Wed, Dec 23, 2015 - Page 15 News List

World Business Quick Take



Toyoda quits Olympic group

Toyota Motor Corp president Akio Toyoda has stepped down from the Tokyo 2020 Olympics organizing committee, amid reports that costs for the event have ballooned to about six times original estimates. Toyoda said late on Monday that he would quit as vice president of the main organizing group, opting instead to support the games as head of the Keidanren’s Olympic lobbying group. The Keidanren is Japan’s biggest business federation. Toyota, the world’s biggest automaker, signed a nearly US$1 billion global Olympic sponsorship deal this year.
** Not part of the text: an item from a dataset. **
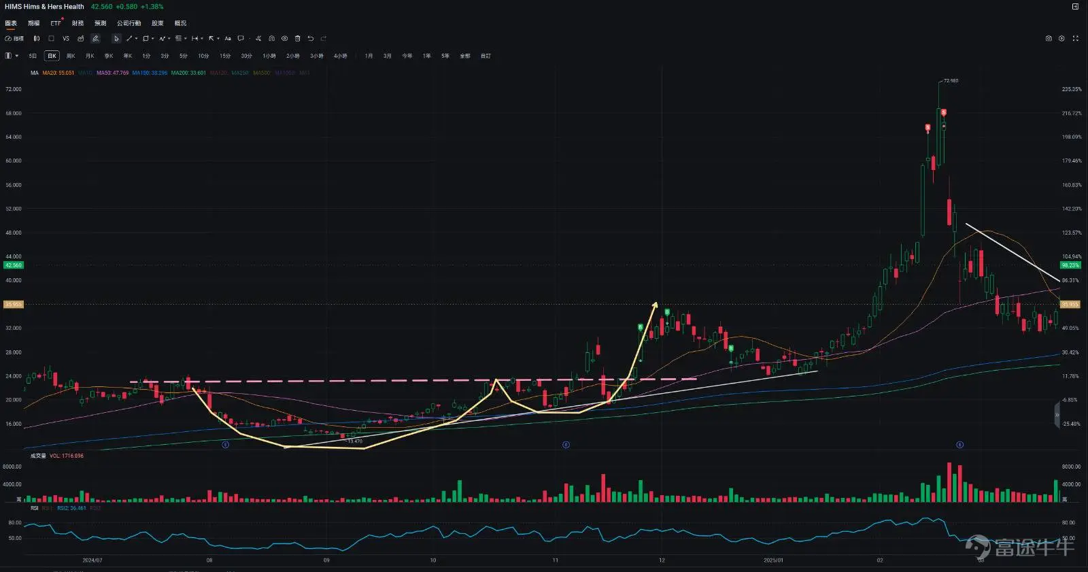1088x572 pixels.
Task: Click the right-edge panel collapse handle
Action: pyautogui.click(x=1057, y=415)
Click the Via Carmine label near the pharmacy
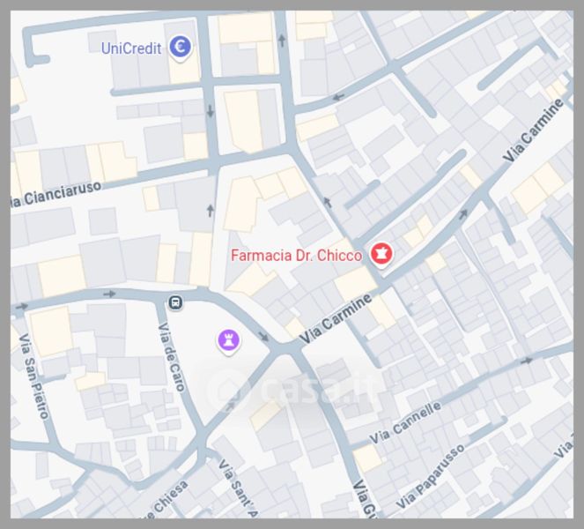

Toshiba projects record loss

Toshiba Corp fell to the lowest in more than six years in Tokyo after forecasting a record ¥550 billion (US$4.5 billion) loss and announcing plans to cut more jobs as it restructures businesses. The stock finished down 12 percent at ¥223.5, its lowest since March 2009. Including a decline of 9.8 percent on Monday, the Japanese company had lost about US$2 billion of market value over the past two days.


McDonald’s cutting stake

McDonald’s Holdings Co (Japan) fell the most in almost five years after the Nikkei Shimbun reported that its US parent plans to cut its shareholding in the loss-making unit that is struggling to recover from a series of food scandals. McDonald’s Corp, the world’s largest restaurant chain and owner of about half of the Tokyo-based company, is seeking to sell 15 percent to 33 percent of the outstanding shares and an executive has met five or so potential buyers, including trading houses and investment funds, Nikkei reported yesterday, without saying where it got the information. The stock closed down 7.85 percent at ¥2,712 — slightly off the day’s low of ¥2,710 — while the benchmark TOPIX was little changed.


Recruit to buy USG People

Recruit Holdings Co has agreed to buy USG People NV of the Netherlands for 1.42 billion euros (US$1.55 billion), as Japan’s biggest provider of temporary staff seeks to boost growth in Europe. Recruit is to pay offer 17.50 euros in cash for each share in Almere, Netherlands-based USG, the companies said in a statement yesterday. That is 31 percent above Monday’s closing share price. The offer has been endorsed by USG’s executive and supervisory boards. The purchase builds on Recruit’s plans to become a leader in human resources by the end of the decade.


Weinstein announces deal

The Weinstein Co continued the expansion of its television business with the announcement on Monday of a deal to produce and distribute shows in partnership with American Media, known for tabloid publications like the National Enquirer and Star, and reality show producer Jupiter Entertainment. The new venture is also expected to include film and digital projects, but will initially focus on unscripted television programming, the companies said. While tightening its film operation with a staff reduction and a cut in the number of releases, Weinstein has expanded its television portfolio, as part of a strategy that aims eventually to generate cash, possibly with a spinoff of the company’s television unit. Earlier this year, Weinstein had been involved in a possible deal to sell its TV unit to ITV of Britain, but that transaction faltered.